DATA Start Marker

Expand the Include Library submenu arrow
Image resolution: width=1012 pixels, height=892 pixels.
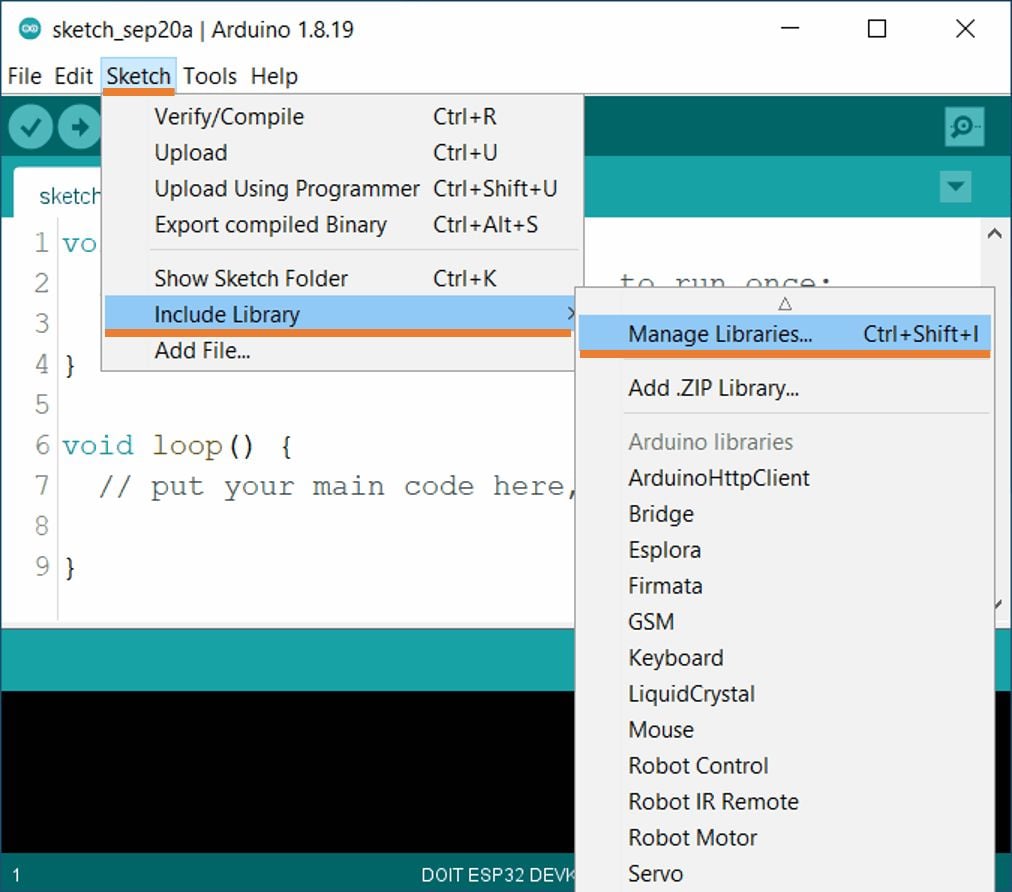pos(571,314)
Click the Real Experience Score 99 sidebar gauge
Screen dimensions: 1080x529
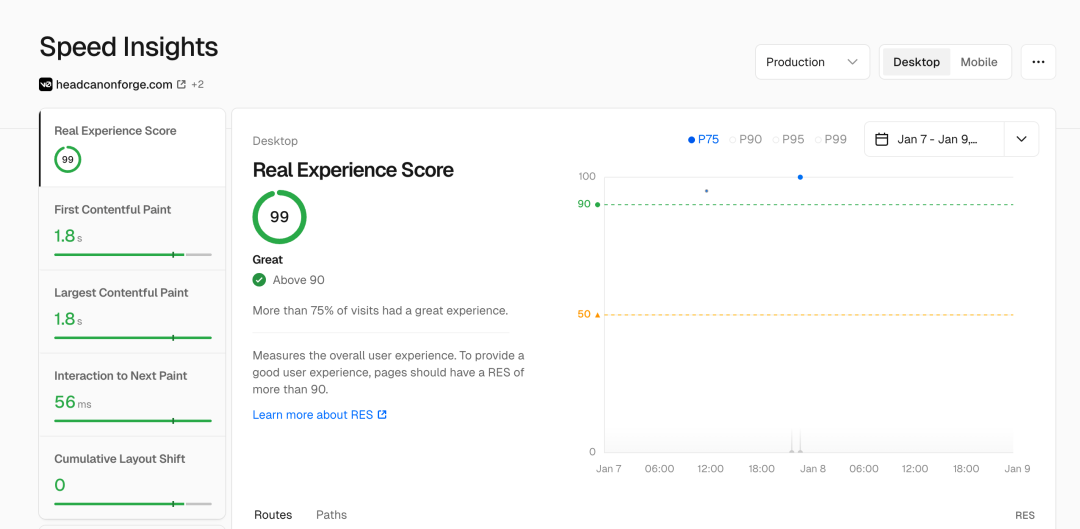point(68,159)
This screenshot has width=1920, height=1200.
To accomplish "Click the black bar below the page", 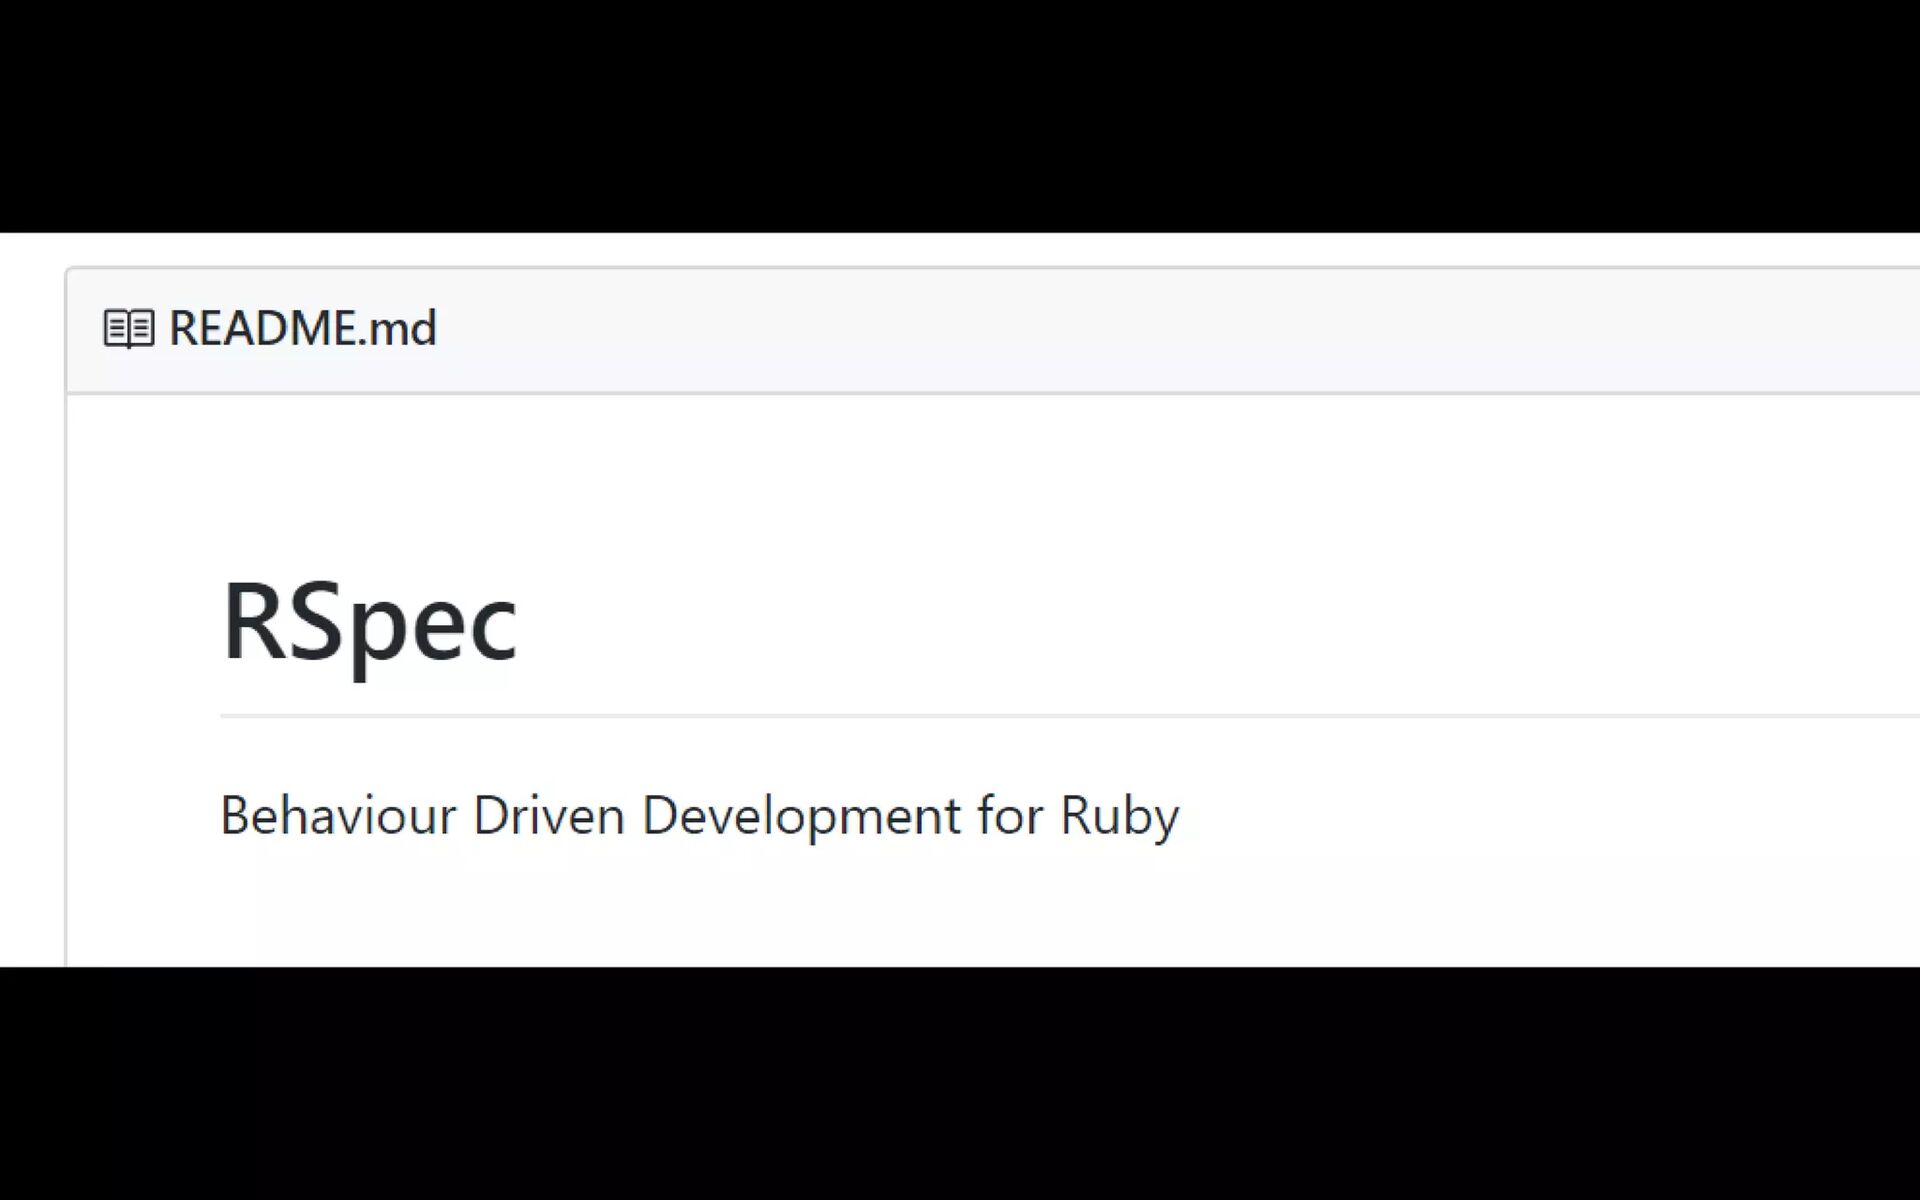I will [x=960, y=1085].
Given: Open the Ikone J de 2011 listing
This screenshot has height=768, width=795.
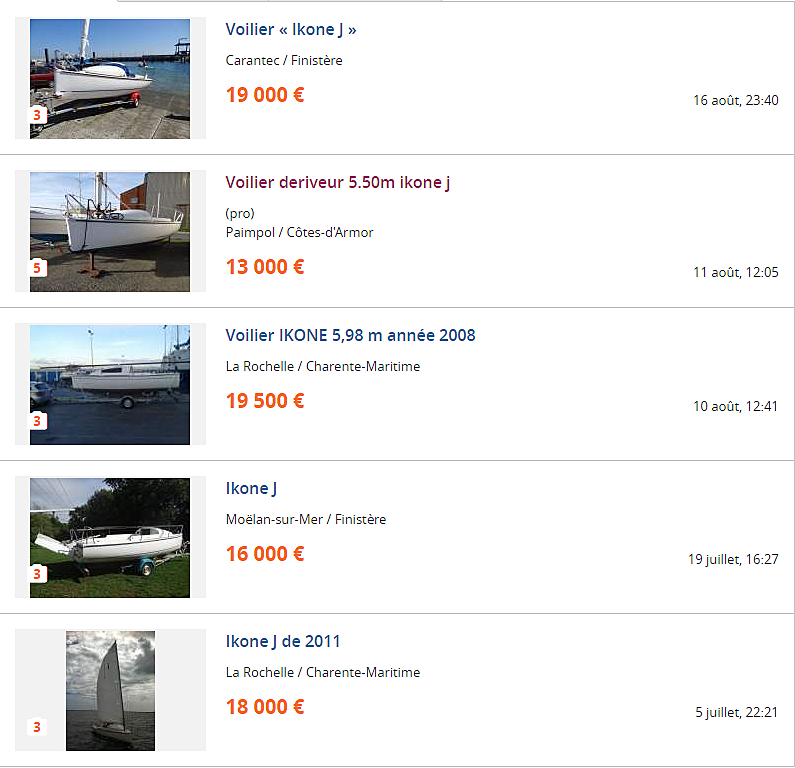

DATA End Marker

Could you find every line in the records above that has the string "This" and copy it?

ANSWER SPACE:
This screenshot has width=1920, height=1200.
This screenshot has height=768, width=795.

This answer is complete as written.